The sequence starts Saturday, March 22. Trump posted a 48-hour ultimatum on Truth Social demanding Iran reopen the Strait of Hormuz or face strikes on its power plants.
That deadline was set to expire Monday evening, with traditional markets fully open and exposed.
Instead of following through, Trump posted at 7 a.m. ET Monday, claiming “very good and productive conversations” with Tehran. He announced a 5-day postponement of all energy infrastructure strikes.
The 5-day window expired Saturday, March 28. Not a random day.
If escalation resumes, it lands in the same low-liquidity window that has preceded every major Trump-era market shock since mid-2025.
Markets moved before the announcement went live. Between 6:49 and 6:50 a.m. ET, roughly 6,200 Brent and WTI futures contracts changed hands with a notional value of $580 million.
The average for that same minute over the prior five trading days was approximately 700 contracts, according to Bloomberg data reported by the Financial Times.
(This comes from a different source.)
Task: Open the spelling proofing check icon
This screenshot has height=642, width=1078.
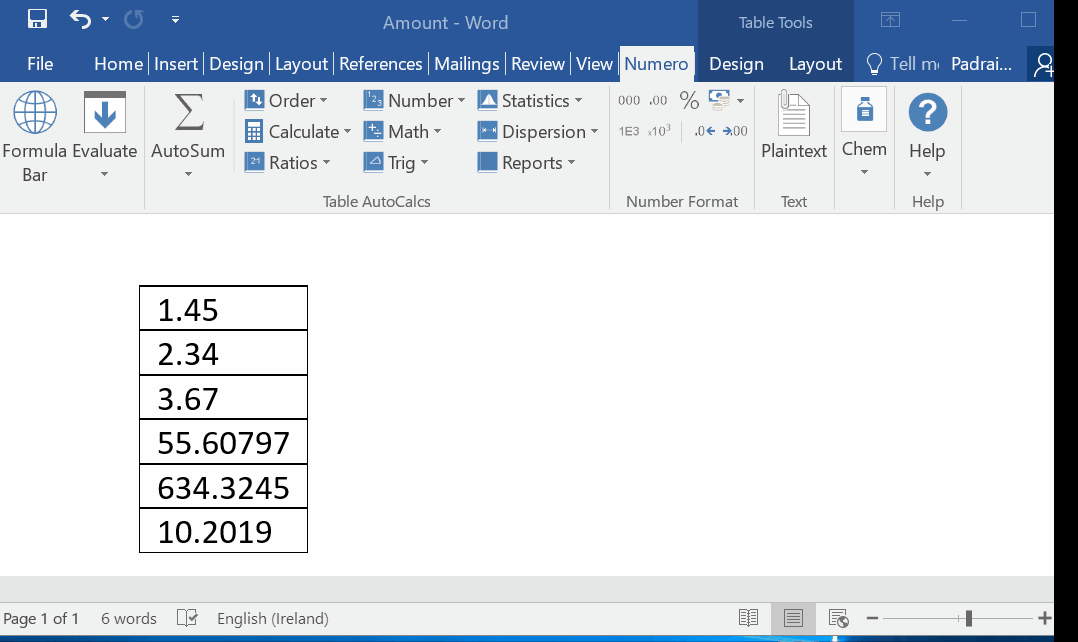Action: [187, 618]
At the same time, $1.5 billion in S&P 500 futures were purchased. That single order pushed the index 0.3% higher instantly. Fourteen minutes later, Trump’s post dropped. By 7:10 a.m. ET, the S&P 500 had gained roughly $2 trillion in value.
U.S. and UK regulators are reportedly reviewing the data. No charges have been filed.
“The massive spike in volume of trades right before that post is certainly enough to raise eyebrows, and I think to launch an investigation into what was behind that,” wrote CBS News, citing Stephen Piepgrass, a partner who specializes in futures trading at the law firm Troutman Pepper Locke.
Tehran’s response left no ambiguity. Parliament Speaker Mohammad Bagher Ghalibaf called it “fake news” intended to manipulate financial and oil markets.
The Foreign Ministry described it as psychological warfare aimed at lowering energy prices and buying time for more strikes. Officials acknowledged receiving messages through intermediaries but insisted no direct negotiations occurred.
The denial triggered an immediate reversal. Oil rebounded. Stocks gave back roughly half their gains. BTC pulled back after briefly reclaiming $70,000, leaving $265 million in crypto shorts liquidated within 15 minutes.
Monday was not the first time. BeInCrypto has tracked 11 market-moving Trump announcements since November 2024, each following what traders now call the TACO pattern, a cycle of action, crash, reversal, and recovery.
Six confirmed Friday night strikes between June 2025 and February 2026 followed the same logic. BeInCrypto identified this as a repeatable 60-hour sequence across those events.
The Iran pause is the evolution. Instead of a Friday shock and a Monday walk-back, Monday itself became the vehicle. Ultimatum on Saturday. Relief on Monday. Next escalation window on Saturday again.
Oxford-based political scientist Richard Heydarian warned on the BeInCrypto podcast that the economic damage from the conflict could run into trillions while Trump’s tactical moves remain impossible to anticipate.
“Trump is strategically predictable, but tactically impossible to predict. We know what his endgame is. American hegemony, beyond question. But how to achieve that in such a complex world? No one knows,” Richard Heydarian told BeInCrypto.
Stanford economist Mordecai Kurz, also speaking on the BeInCrypto podcast, placed the dynamics within a structural problem of concentrated private power that leaves ordinary people exposed.
“There are so many concentrations of private power in America that this cannot continue… young people have a chance only if technology is made to serve people and policy serves people,” Kurz explained.
The 5-day clock expires Saturday. If the pattern holds, the next headline lands when markets are closed, and liquidity is at its weakest.
Across 11 documented events and 16 months, the pattern has not broken once.